Ultrasound microbubble-carried PNA targeting to c-myc mRNA inhibits the proliferation of rabbit iliac arterious smooth muscle cells and intimal hyperplasia.

OBJECTIVE: To elucidate the transfected effect of albumin ultrasound microbubbles carrying peptide nucleic acids (PNAs) against c-myc gene to the vascular walls and their effect on the intimal proliferation induced by vascular denudation. METHODS: A rabbit iliac artery intimal proliferation model was constructed and PNA against c-myc mRNA was designed and synthesized and was added to albumin solution before ultrasound microbubbles were prepared and encapsulated in matrix of albumin. The ultrasound microbubbles carrying PNA were transfected to intima under ultrasound exposure.
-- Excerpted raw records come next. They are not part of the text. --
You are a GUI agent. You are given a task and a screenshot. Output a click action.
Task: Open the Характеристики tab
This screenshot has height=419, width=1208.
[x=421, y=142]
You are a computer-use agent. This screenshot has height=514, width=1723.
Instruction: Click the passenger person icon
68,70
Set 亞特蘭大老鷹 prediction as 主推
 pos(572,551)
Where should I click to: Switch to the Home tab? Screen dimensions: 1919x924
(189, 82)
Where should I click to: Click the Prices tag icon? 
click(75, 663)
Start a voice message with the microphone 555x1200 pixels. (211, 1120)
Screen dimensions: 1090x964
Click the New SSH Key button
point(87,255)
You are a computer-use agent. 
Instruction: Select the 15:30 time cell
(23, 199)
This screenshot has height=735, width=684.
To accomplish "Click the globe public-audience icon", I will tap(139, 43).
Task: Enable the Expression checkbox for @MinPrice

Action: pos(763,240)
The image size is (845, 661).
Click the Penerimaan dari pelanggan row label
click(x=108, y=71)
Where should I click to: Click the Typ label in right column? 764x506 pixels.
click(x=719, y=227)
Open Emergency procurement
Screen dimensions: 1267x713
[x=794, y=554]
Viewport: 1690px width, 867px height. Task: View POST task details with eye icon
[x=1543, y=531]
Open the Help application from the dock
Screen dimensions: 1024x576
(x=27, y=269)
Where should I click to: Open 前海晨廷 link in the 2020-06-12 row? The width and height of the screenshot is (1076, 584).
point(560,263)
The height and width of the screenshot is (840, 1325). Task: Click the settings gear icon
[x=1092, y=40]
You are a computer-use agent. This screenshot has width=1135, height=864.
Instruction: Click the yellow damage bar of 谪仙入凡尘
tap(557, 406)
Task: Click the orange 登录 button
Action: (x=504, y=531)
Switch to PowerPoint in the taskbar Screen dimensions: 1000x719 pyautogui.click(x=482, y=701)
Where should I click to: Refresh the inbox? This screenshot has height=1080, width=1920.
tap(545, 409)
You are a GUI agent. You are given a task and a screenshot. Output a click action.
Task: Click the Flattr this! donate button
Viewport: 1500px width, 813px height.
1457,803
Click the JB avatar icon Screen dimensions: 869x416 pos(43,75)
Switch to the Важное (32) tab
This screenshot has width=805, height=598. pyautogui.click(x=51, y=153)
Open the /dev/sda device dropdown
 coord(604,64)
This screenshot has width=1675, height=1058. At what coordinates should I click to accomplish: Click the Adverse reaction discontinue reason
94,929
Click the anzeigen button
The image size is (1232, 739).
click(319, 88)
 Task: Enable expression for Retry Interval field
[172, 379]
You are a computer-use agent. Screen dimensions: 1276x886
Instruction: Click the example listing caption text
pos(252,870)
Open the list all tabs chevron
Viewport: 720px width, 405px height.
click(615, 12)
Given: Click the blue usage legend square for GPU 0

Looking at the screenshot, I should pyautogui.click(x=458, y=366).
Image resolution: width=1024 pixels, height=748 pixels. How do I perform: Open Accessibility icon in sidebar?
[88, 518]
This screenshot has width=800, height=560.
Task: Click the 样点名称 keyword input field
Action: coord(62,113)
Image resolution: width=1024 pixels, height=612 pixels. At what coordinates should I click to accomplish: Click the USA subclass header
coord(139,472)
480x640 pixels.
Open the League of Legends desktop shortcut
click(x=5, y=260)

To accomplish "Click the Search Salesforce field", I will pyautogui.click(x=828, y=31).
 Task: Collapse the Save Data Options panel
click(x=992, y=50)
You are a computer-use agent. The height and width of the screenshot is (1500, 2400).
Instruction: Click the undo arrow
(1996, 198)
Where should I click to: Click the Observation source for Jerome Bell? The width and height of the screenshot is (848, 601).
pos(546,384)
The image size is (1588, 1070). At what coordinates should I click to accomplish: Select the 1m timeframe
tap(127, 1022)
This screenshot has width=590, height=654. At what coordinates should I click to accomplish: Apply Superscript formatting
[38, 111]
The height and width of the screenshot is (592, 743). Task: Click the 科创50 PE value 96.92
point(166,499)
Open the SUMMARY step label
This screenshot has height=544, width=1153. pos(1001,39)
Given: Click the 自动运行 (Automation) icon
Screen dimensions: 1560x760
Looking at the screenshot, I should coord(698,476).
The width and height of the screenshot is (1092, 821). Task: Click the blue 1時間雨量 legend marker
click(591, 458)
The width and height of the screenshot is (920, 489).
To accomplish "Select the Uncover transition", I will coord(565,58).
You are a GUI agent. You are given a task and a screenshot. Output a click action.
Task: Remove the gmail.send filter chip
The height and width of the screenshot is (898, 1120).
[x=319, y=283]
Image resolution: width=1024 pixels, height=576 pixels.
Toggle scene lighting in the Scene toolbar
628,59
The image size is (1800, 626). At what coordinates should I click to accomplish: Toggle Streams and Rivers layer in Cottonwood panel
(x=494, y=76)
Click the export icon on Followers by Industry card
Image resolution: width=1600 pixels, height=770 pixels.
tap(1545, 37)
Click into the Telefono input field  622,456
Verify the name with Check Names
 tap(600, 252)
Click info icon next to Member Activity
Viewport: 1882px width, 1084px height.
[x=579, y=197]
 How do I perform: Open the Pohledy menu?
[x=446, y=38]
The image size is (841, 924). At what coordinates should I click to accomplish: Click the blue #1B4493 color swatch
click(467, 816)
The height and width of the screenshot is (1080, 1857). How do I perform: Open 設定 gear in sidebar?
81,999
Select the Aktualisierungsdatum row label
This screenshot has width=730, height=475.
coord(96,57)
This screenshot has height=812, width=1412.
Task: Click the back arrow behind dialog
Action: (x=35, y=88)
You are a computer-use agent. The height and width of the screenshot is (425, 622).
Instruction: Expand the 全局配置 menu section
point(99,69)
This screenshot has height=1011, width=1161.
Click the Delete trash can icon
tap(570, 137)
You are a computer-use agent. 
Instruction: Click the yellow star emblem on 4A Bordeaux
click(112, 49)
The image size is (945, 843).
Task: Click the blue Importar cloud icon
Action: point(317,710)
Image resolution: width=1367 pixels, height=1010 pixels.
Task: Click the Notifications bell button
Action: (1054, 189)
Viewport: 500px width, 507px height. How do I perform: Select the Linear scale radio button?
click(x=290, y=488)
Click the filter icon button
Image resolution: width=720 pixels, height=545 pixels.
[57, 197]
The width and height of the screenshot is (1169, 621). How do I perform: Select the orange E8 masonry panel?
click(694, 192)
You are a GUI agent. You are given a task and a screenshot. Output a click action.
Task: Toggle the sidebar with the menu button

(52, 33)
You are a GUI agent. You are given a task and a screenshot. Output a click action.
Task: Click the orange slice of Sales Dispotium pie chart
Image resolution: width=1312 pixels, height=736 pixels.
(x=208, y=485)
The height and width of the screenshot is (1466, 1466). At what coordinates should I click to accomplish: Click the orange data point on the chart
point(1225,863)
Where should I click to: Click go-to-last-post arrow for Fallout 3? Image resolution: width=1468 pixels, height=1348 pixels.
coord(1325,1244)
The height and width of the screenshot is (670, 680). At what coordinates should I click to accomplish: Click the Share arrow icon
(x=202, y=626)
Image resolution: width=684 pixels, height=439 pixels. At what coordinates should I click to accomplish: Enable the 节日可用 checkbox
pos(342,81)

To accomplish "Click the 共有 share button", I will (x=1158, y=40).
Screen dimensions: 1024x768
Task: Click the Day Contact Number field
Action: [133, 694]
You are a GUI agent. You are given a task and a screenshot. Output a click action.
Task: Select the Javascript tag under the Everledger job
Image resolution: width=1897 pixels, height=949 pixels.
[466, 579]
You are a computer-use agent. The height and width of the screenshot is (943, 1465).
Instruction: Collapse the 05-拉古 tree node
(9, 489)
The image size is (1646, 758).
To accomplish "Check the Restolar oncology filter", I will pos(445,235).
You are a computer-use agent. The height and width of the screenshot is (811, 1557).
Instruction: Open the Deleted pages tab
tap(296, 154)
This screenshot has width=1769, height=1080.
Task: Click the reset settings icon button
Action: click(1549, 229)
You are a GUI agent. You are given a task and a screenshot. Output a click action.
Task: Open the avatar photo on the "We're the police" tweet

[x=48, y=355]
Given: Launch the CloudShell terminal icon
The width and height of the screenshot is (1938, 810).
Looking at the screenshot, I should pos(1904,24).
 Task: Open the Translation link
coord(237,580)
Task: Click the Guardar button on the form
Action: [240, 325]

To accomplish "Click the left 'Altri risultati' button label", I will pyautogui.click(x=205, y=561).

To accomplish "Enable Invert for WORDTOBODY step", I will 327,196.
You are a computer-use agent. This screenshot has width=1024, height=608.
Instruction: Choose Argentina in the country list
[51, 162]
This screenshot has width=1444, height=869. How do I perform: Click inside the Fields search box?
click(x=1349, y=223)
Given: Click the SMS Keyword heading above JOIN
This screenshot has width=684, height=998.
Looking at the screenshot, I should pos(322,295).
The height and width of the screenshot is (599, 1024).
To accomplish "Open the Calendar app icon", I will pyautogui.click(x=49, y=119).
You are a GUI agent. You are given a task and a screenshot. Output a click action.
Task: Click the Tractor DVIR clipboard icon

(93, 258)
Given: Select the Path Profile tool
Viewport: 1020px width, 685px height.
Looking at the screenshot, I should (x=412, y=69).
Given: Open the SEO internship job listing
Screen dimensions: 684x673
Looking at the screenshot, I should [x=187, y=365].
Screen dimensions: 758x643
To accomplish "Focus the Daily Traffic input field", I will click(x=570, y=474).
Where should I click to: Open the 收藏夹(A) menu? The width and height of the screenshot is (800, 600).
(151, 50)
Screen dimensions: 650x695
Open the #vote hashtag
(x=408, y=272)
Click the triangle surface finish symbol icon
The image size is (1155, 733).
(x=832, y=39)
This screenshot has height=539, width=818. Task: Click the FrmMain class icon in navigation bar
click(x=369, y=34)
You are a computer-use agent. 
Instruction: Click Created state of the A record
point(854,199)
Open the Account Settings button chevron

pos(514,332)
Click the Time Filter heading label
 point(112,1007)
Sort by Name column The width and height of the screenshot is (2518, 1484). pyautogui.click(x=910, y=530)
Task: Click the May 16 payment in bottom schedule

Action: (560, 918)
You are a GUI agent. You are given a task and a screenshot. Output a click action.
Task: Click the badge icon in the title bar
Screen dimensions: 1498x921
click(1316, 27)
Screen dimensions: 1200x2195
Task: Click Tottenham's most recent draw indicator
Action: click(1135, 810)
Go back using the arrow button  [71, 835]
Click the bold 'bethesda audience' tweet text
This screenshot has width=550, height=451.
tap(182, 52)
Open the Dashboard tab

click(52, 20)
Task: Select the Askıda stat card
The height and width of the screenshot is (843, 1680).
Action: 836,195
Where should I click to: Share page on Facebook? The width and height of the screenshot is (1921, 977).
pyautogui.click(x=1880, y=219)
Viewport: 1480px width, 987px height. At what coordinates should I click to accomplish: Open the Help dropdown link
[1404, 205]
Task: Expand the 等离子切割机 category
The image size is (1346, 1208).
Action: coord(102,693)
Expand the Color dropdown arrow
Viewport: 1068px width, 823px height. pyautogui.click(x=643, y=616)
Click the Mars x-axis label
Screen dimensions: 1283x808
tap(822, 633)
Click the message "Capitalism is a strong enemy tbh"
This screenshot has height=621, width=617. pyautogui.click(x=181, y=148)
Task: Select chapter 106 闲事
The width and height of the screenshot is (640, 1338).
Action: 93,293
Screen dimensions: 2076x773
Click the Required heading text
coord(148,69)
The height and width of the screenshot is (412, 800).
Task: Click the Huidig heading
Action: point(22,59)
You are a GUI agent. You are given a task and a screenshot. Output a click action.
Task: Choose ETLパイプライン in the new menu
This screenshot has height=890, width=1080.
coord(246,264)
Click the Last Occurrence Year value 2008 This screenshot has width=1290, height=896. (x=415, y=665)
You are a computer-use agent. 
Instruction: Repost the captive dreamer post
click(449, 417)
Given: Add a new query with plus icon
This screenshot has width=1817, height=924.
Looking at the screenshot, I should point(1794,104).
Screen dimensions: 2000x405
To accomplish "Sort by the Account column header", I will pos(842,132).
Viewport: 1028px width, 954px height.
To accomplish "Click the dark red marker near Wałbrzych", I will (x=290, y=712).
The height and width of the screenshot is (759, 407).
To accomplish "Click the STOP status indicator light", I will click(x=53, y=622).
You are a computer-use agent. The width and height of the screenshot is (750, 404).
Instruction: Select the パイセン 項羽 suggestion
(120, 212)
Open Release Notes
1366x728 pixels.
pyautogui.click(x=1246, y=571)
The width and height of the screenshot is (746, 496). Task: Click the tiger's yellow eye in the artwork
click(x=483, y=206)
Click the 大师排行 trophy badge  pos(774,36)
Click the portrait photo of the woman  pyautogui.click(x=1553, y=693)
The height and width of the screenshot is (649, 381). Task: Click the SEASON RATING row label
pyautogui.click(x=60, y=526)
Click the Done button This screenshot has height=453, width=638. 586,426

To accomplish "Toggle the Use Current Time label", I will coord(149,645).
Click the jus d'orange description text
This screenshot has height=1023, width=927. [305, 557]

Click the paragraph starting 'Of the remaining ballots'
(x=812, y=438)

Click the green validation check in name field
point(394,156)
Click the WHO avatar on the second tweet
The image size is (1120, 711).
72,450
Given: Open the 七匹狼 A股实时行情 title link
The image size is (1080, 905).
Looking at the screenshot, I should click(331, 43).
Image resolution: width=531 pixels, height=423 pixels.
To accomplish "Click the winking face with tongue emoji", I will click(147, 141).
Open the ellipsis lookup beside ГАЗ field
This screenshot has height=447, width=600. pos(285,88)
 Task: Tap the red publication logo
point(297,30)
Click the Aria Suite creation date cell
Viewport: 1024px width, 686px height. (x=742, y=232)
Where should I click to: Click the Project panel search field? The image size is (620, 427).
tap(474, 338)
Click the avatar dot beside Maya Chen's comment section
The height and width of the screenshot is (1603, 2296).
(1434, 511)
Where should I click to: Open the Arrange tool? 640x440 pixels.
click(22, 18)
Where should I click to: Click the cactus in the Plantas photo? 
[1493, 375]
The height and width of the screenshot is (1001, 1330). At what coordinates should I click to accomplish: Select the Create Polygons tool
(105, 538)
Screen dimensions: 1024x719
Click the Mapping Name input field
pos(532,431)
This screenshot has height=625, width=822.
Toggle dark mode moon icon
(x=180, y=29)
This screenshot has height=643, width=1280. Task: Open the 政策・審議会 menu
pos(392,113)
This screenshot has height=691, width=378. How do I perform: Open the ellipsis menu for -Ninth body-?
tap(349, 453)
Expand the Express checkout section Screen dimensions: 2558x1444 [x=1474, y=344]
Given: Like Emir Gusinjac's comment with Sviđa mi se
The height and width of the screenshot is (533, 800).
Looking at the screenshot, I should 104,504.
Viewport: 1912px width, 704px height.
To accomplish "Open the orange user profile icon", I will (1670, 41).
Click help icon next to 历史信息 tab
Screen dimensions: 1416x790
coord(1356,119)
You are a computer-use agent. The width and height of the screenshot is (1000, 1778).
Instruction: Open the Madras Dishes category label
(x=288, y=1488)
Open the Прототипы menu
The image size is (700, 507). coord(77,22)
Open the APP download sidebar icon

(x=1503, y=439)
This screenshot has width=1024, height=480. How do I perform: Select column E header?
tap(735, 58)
The transfected effect was identified by a histochemical method and the expression of c-myc was detected by in situ hybridization. The proliferation of intimal smooth muscle cells was estimated by the expression of proliferative cell nuclear antigen (PCNA) of them. The intimal area and thickness were judged morphologically for intimal hyperplasia. RESULTS: The ultrasound microbubbles with PNA were successfully prepared and c-myc PNA was transfected to vascular intimal cells. The expression of c-myc and PCNA by intimal vascular smooth muscle cells (vSMCs) was inhibited significantly and the intimal thickness and area were reduced remarkably. CONCLUSION: Transfection of c-myc PNA could inhibit proliferartion of vSMCs and intima in the rabbit iliac artery intimal proliferation model and the targeted transfection of albumin ultrasound microbubbles carrying PNA offers a feasible way to facilitate its access to specific cells in vivo and produce bioavailability.